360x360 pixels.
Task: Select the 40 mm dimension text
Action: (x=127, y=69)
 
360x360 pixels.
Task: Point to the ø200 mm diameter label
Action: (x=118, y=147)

Task details
Reproduce the items above word for word, keeping every line as it appears.

Finished answer
360x360 pixels.
Task: Select the 40 mm dimension text
Action: (x=127, y=69)
 
360x360 pixels.
Task: Point to the ø200 mm diameter label
Action: (x=118, y=147)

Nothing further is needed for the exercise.